We often discover a mistake in a metapackage shortly after publishing it. If the metapackage has already been deployed to beamlines, it should not be deleted; instead a new version should be released. But if we catch the error early, during deployment, we remove the bad metapackage and re-publish under the same version number.

  1. Delete the package from the public conda channel. Visit https://anaconda.org/lightsource2-tag/analysis/files and/or https://anaconda.org/lightsource2-tag/collection/files. Log in. Delete the offending files.

  2. Delete the package from the internal conda channel: ssh to alexandria (which is inside the Controls network) and run:

    sudo rm -f /www/conda/nsls2-tag/linux-64/analysis-XXX-0.tar.bz2
    sudo rm -f /www/conda/nsls2-tag/linux-64/collection-XXX-0.tar.bz2
    

    where XXX is a version like 2018C3.0.

The order is important because the “mirroring” agent that copies packages from the public conda channel to the internal one can undo your work! To avoid this, we deleted the external/public copy first.

Defining Environments

  1. Log in to any server on the Controls network that has conda installed (e.g xf23id1-srv1)

  2. Create an analysis environment:

    conda create -y -p /tmp/analysis-YYYY-X.V analysis=YYYYCX.V --override-channels -c http://alexandria/conda/nsls2-tag -c http://alexandria/conda/defaults
    

    where YYYYCX.V is a version like 2018C3.0. This resolves the specifications encoded in the metapackage into a specific set of packages.

  3. Export the set of packages into an environment file:

    conda env export -p /tmp/analysis-YYYY-X.V -f ~/analysis-YYYY-X.V.yml --override-channels -c http://alexandria/conda/nsls2-tag -c http://alexandria/conda/defaults
    
  4. Repeat the above, substituting collection for analysis.

  5. Manually edit the files to delete the prefix: /tmp/... entry and to sort the dependencies: section alphabetically. This makes it easier to compare diffs.

We don’t bother creating environments out of the other, beamline-specific metapackages, purely to save time and effort. This means they are less strictly defined and not as perfectly reproducible as the base analysis and collection environments. In the future this could be made practical through automation.

Deploying the Environments

  1. Copy the environment files into the beamline_envs Ansible role.

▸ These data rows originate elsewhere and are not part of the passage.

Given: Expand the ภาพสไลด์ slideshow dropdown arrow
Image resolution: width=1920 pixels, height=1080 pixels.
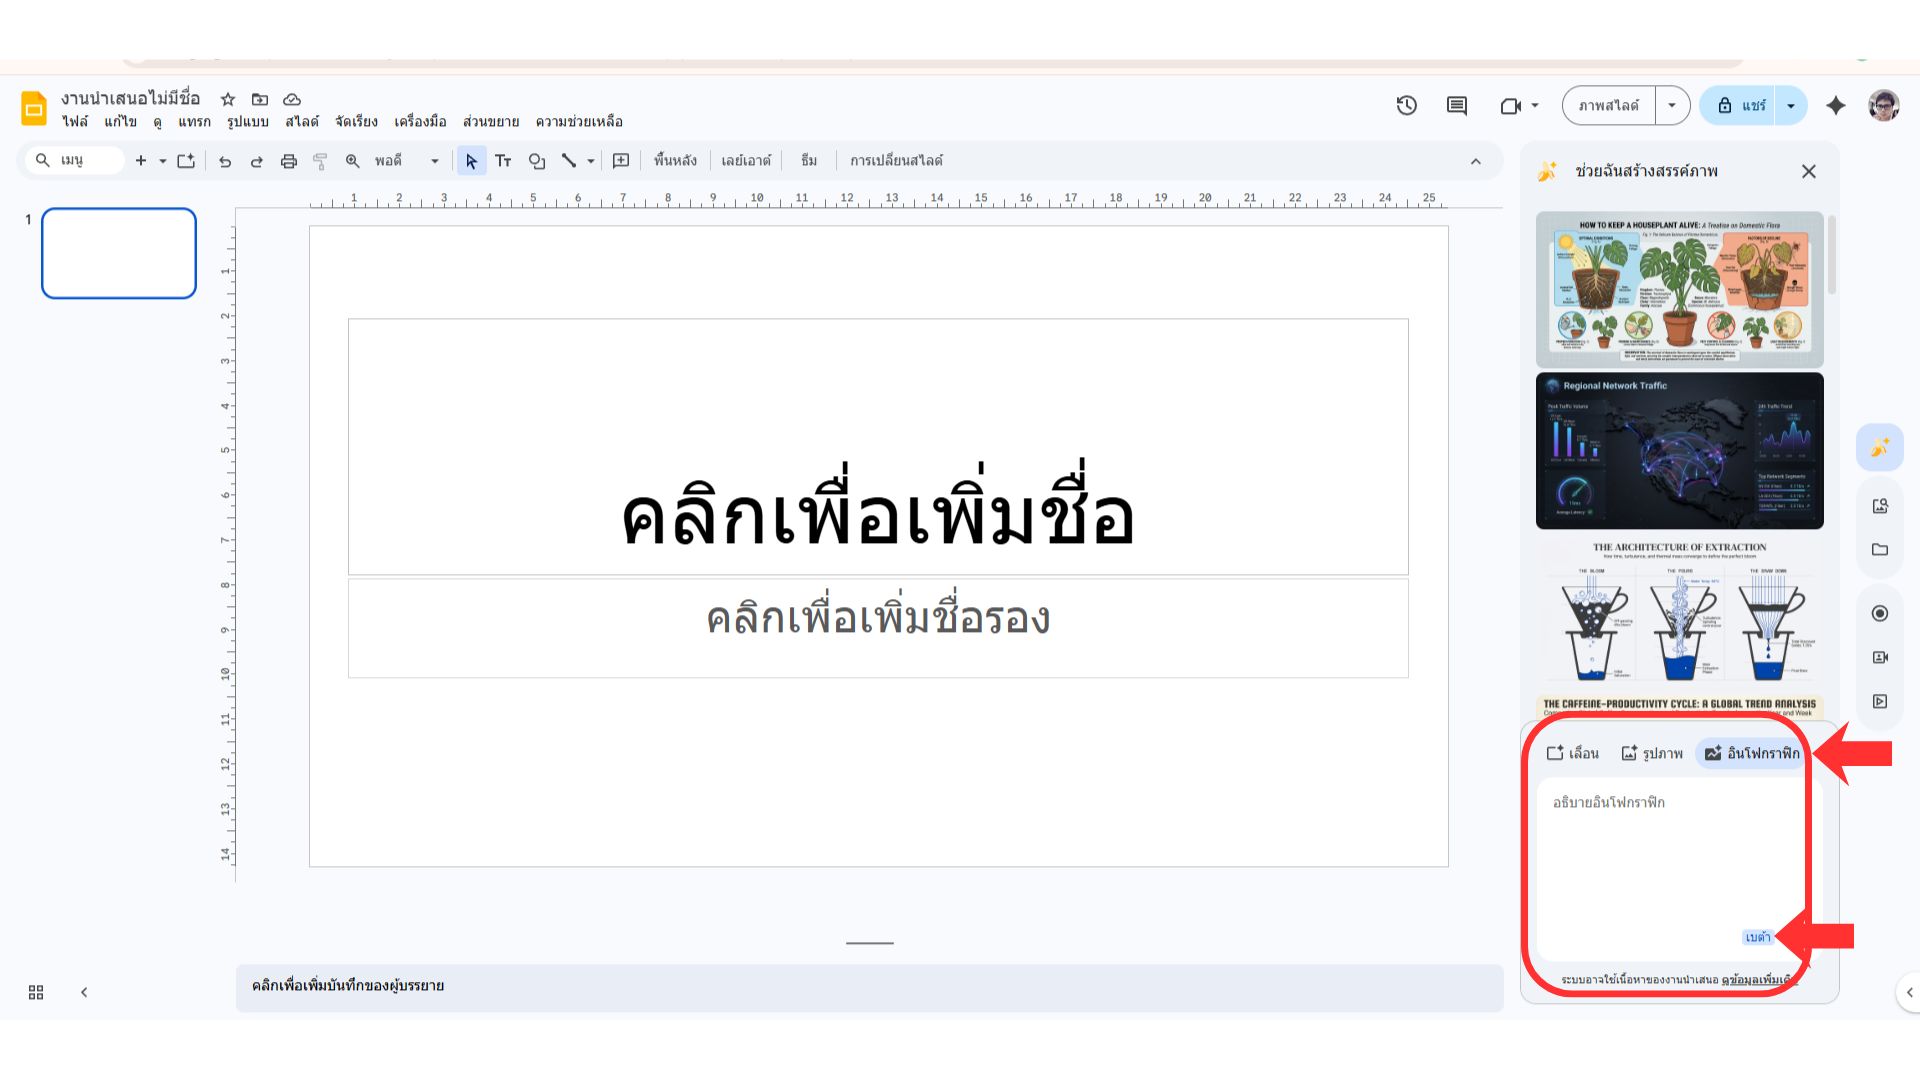Looking at the screenshot, I should (1672, 105).
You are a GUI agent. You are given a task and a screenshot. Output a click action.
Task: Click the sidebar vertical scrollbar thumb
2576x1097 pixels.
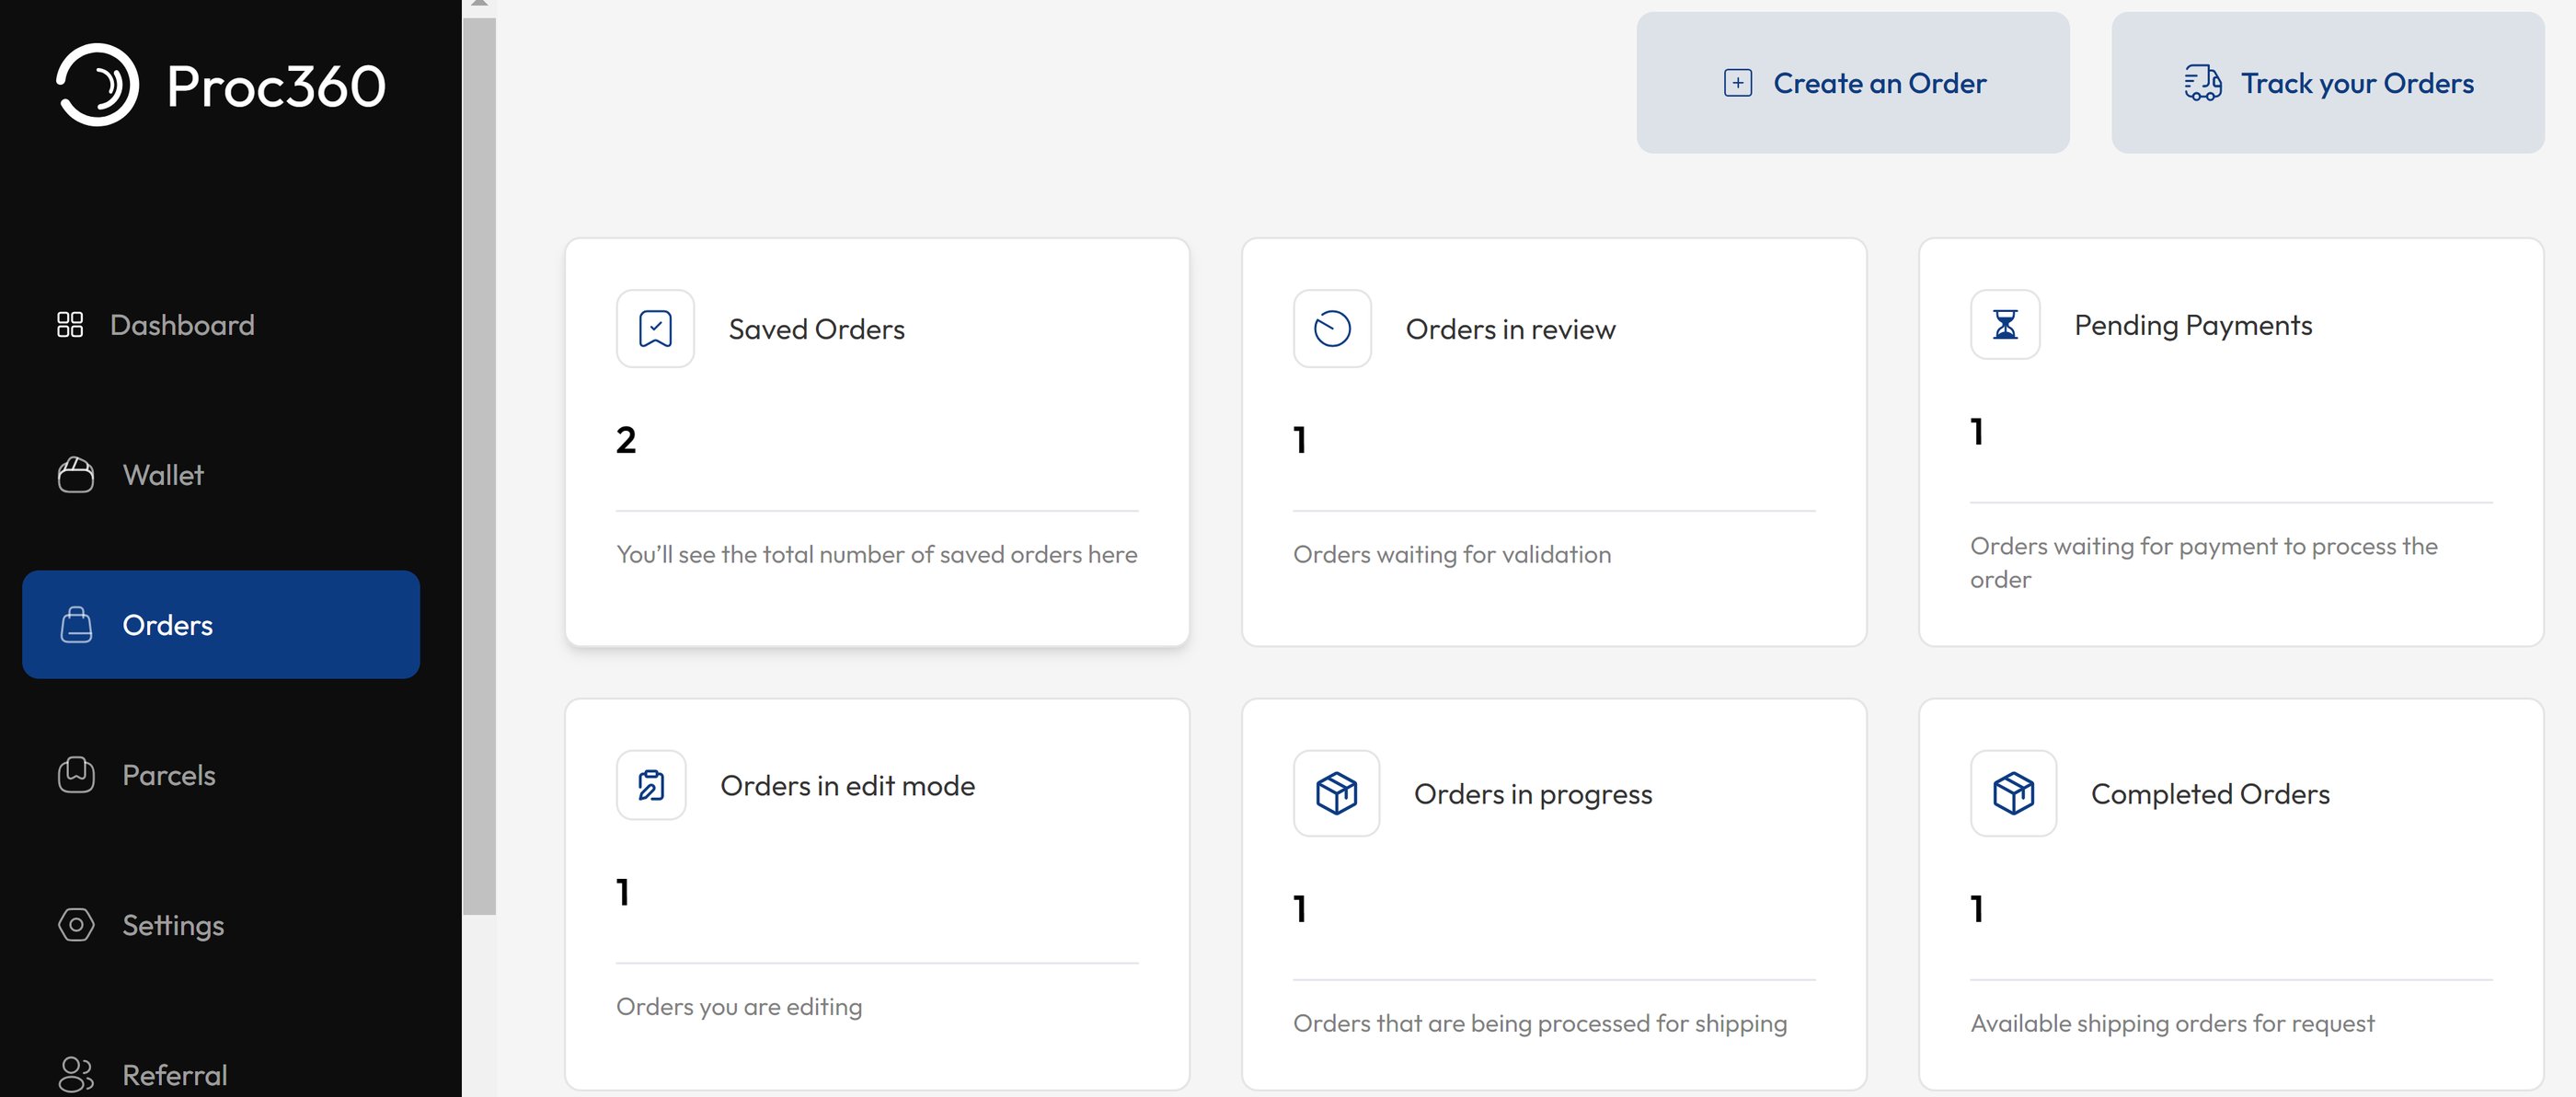(x=479, y=465)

    cd playbooks/roles/beamline_envs/files
    scp <host>:~/analysis-YYYY-X.V.yml .
    scp <host>:~/collection-YYYY-X.V.yml .
    
  2. We typically keep the two newest environments in beamline_envs/files and move anything else to beamline_envs/archived. The old environments will thus not be deployed to new systems, but they remain easy to discover and reference.

    git mv <old environment file> ../archived
    
  3. Commit the changes and open a pull request against the playbooks repository.

  4. Use ansible to copy the environment file onto all beamline workstations and servers and create an environment from it. Start by testing it on one beamline using --limit=02-ID

    time ansible-playbook -i production beamlines.yml -kK --limit=02-ID
    

    If that completes successfully, log into the machine and check that the environment can be activated and that the expected versions of a couple libraries are importable.

    conda activate analysis-YYYY-X.V
    python
    
    import bluesky
    bluesky.__version__  # Check that you get the right version.
    

    If all looks good, deploy to all machines.

    time ansible-playbook -i production beamlines.yml -kK
    

    Keep a record of any failures. The most common failure mode is a server being temporarily offline or inaccessible on the network. When that happens, try again later, using --limit to target the missed machines.